[Collected data]
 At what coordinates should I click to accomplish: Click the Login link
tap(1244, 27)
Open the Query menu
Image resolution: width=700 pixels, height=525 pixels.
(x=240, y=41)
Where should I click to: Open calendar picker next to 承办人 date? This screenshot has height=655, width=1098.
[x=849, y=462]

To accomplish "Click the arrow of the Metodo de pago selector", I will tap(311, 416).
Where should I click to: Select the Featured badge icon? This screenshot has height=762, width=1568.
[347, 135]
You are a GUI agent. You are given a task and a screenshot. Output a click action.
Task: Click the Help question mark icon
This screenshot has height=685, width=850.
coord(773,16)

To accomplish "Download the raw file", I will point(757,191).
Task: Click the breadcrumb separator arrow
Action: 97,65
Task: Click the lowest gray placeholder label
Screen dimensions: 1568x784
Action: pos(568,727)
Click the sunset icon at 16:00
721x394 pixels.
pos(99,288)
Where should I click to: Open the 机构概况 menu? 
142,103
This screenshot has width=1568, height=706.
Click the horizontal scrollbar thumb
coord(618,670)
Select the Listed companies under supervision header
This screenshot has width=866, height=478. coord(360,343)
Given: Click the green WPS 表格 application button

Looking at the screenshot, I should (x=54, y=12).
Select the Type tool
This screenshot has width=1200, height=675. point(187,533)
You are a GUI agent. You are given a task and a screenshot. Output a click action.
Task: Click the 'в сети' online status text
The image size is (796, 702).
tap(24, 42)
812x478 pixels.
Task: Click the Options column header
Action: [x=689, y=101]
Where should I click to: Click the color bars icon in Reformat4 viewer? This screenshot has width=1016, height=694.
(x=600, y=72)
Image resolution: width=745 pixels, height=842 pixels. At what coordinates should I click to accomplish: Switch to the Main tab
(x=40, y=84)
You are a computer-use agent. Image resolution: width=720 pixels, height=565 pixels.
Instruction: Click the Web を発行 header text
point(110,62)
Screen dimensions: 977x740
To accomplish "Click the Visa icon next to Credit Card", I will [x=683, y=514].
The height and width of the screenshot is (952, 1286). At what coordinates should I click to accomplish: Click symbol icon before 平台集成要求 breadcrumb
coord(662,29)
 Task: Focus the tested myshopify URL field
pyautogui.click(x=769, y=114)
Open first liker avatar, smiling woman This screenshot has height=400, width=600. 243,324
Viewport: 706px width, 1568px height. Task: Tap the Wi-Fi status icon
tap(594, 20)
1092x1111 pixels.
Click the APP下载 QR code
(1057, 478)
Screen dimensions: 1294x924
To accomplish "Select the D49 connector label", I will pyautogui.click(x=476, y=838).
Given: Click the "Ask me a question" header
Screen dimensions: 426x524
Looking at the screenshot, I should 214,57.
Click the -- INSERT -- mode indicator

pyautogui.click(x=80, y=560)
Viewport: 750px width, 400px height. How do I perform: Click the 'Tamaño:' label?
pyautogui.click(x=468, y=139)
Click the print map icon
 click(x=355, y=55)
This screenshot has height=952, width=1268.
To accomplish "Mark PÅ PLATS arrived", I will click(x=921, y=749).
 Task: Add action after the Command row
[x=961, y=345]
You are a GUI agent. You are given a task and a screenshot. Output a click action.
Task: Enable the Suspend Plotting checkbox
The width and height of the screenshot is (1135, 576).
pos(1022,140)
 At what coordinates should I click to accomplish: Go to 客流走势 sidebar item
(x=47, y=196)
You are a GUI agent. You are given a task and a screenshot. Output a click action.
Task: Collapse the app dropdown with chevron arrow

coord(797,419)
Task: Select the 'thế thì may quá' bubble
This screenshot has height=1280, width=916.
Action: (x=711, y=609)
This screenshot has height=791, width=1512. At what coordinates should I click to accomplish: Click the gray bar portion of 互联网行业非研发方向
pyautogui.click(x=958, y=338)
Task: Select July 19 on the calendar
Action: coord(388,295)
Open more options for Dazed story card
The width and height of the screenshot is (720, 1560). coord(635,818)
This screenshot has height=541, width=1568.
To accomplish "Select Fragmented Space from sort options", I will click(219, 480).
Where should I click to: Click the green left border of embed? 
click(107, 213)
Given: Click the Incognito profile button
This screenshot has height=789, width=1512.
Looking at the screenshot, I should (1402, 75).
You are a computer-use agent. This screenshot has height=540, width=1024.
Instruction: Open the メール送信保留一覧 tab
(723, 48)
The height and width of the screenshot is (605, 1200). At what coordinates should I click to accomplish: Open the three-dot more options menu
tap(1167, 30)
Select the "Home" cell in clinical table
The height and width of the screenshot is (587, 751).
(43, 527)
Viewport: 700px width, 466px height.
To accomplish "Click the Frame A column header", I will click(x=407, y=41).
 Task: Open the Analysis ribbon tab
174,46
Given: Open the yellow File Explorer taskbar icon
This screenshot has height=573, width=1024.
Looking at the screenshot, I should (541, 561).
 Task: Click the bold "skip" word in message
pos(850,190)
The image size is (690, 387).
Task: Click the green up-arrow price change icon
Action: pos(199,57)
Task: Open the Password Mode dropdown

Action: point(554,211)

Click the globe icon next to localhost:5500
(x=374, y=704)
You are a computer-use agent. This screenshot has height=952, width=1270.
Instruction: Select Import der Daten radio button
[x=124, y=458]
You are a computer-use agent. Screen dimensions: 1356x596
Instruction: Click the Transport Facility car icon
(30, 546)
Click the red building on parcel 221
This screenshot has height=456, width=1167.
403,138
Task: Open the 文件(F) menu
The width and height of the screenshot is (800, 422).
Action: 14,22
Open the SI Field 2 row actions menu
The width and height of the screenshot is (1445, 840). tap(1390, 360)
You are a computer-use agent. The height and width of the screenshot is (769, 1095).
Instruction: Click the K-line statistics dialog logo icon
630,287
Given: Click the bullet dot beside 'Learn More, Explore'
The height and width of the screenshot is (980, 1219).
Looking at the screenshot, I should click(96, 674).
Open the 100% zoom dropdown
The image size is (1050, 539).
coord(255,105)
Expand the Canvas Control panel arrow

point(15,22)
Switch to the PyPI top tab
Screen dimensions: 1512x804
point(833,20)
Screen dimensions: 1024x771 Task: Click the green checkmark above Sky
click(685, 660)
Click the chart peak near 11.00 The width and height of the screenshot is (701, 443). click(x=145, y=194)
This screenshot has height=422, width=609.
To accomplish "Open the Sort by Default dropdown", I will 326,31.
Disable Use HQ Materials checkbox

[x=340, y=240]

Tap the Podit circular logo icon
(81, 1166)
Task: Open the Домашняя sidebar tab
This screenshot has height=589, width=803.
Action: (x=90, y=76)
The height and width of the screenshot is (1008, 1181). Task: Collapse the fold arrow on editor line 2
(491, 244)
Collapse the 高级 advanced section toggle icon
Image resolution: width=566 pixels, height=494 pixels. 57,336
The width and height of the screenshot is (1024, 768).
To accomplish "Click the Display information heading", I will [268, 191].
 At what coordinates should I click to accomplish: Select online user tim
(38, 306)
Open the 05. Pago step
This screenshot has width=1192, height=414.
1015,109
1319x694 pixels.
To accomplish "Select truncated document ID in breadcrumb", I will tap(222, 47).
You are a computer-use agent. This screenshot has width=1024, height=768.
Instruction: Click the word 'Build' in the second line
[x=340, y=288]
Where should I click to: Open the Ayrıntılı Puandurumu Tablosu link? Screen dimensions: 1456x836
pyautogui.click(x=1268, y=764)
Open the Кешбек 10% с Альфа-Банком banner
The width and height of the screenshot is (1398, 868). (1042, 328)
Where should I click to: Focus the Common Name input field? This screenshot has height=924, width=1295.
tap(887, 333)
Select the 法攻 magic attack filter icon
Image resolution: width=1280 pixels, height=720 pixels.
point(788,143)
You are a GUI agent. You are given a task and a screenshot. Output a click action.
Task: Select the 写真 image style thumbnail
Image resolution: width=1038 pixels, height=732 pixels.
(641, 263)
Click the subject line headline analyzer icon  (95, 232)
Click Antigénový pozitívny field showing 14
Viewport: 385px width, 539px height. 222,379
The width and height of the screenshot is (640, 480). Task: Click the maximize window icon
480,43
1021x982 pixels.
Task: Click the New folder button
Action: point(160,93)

• **Exercise**
Looking at the entries above, say how many lines contain the word "question". Nothing but the number is needed.

• **Result for this exercise**
2